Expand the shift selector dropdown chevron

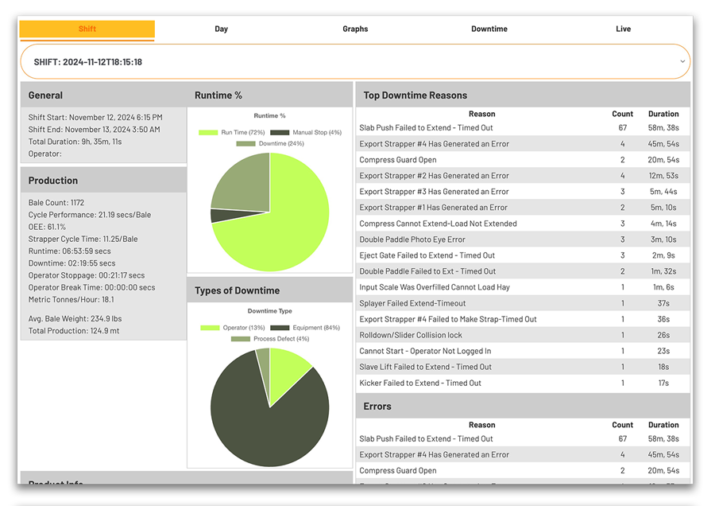point(682,61)
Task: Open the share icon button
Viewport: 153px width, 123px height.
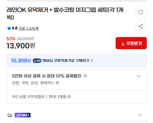Action: [141, 26]
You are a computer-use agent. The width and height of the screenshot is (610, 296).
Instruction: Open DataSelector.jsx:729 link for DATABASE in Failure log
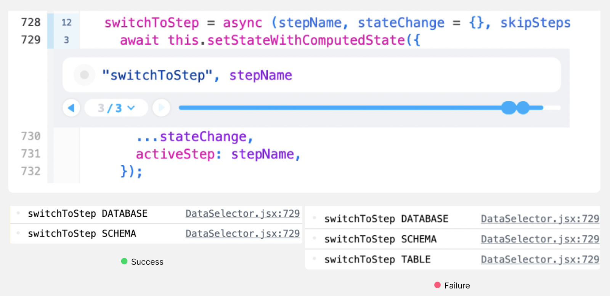tap(540, 219)
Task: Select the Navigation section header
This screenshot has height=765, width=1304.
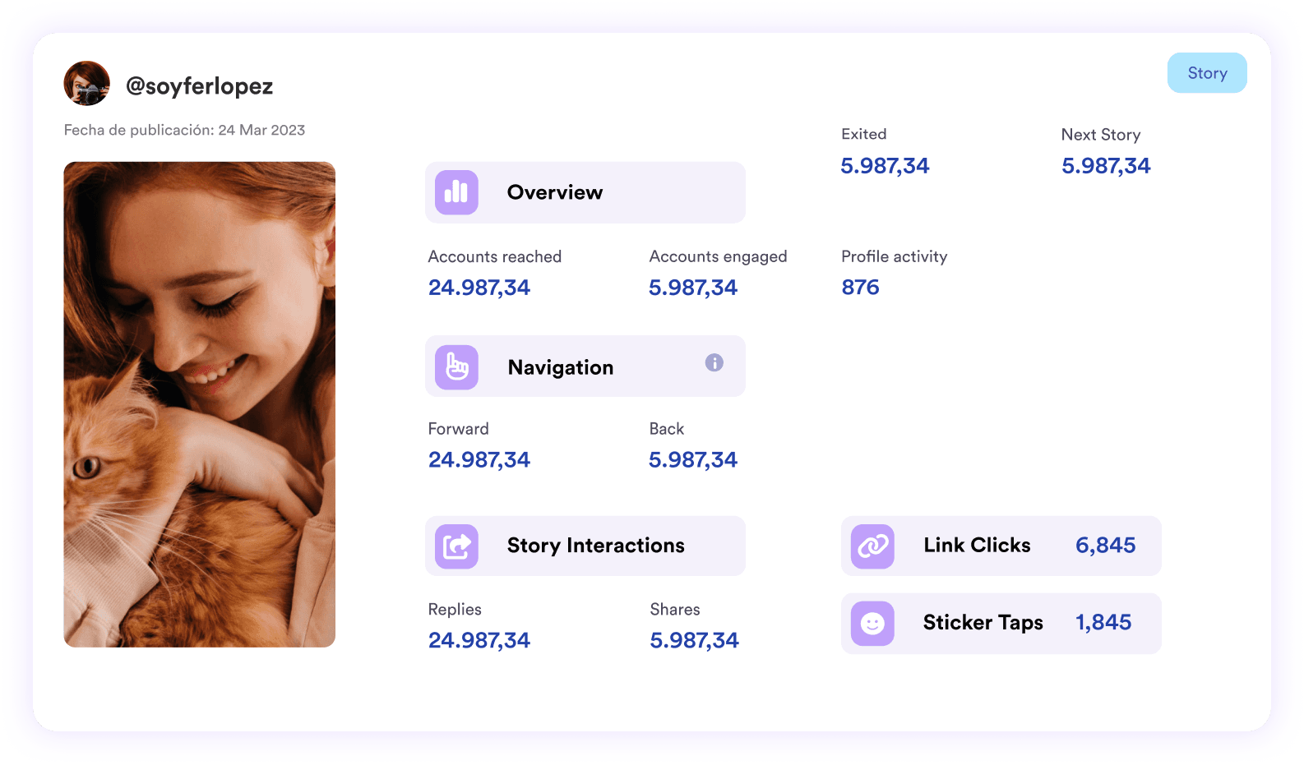Action: tap(560, 367)
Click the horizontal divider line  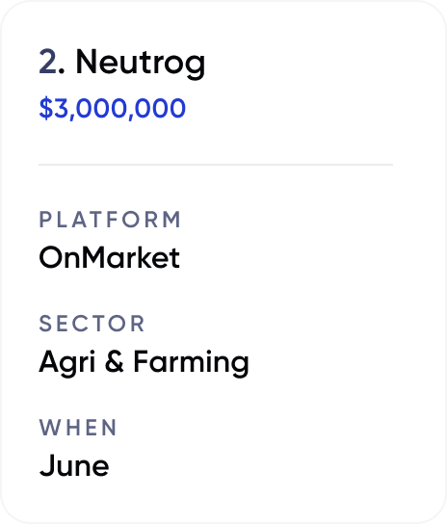point(216,165)
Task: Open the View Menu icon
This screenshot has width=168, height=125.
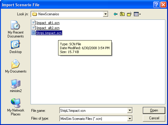Action: [137, 14]
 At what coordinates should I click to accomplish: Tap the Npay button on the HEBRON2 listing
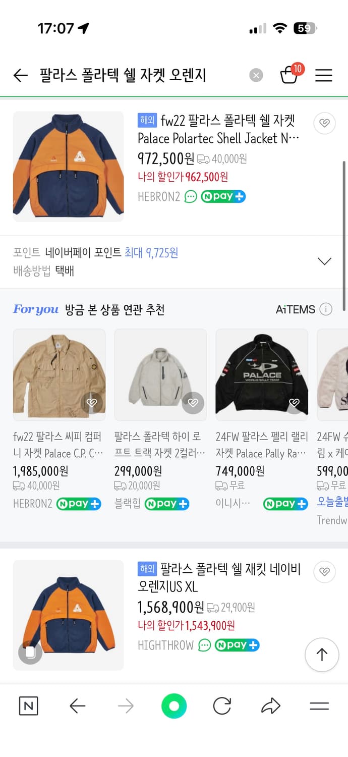coord(223,197)
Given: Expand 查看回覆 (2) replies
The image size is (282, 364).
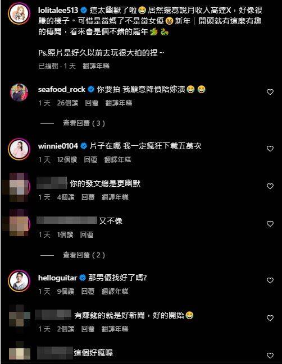Looking at the screenshot, I should pos(84,255).
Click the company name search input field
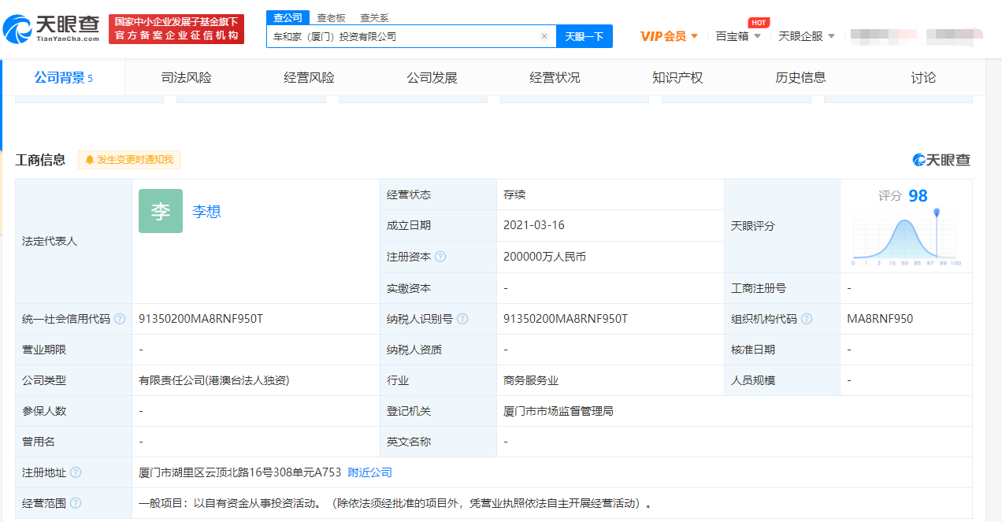 pos(402,36)
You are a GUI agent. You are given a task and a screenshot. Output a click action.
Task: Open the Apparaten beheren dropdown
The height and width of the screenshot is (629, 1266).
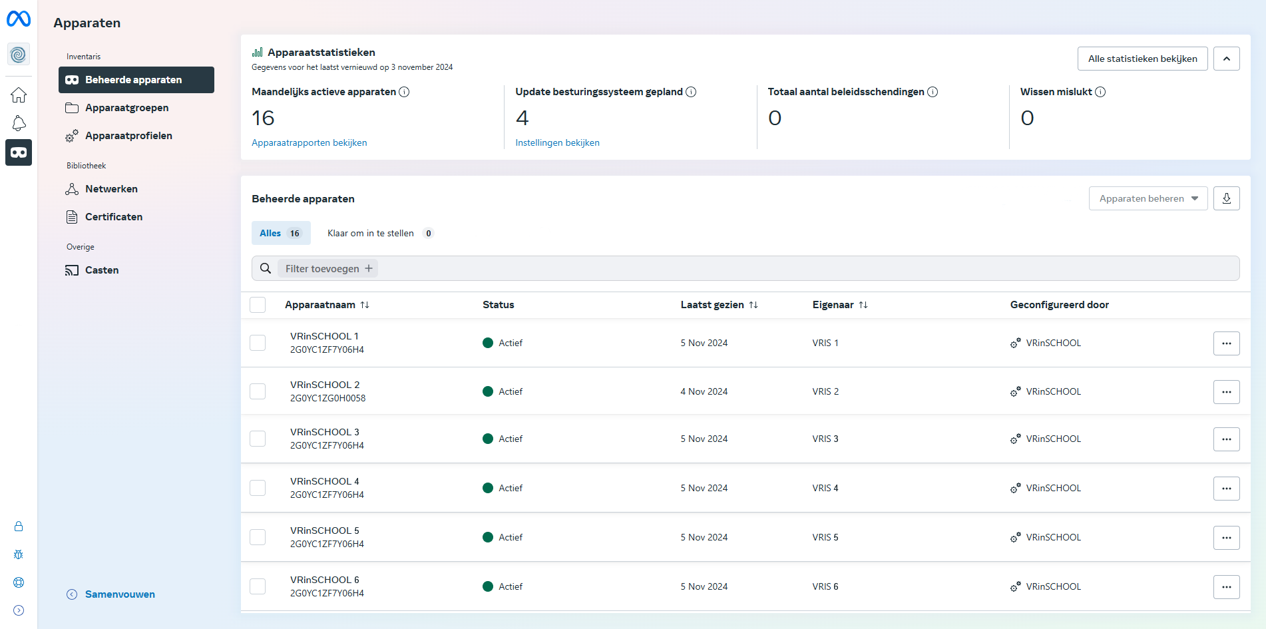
# # # # #
• [Exercise requirements]
Keep the pictures out and repeat exactly the lines from the beginning of the data through the line that contains "You are a computer-use", both ends included.

• [Task answer]
Expand the shift selector dropdown chevron

point(682,61)
Task: Open the share icon button
Viewport: 153px width, 123px height.
Action: [141, 26]
You are a computer-use agent. The width and height of the screenshot is (610, 296).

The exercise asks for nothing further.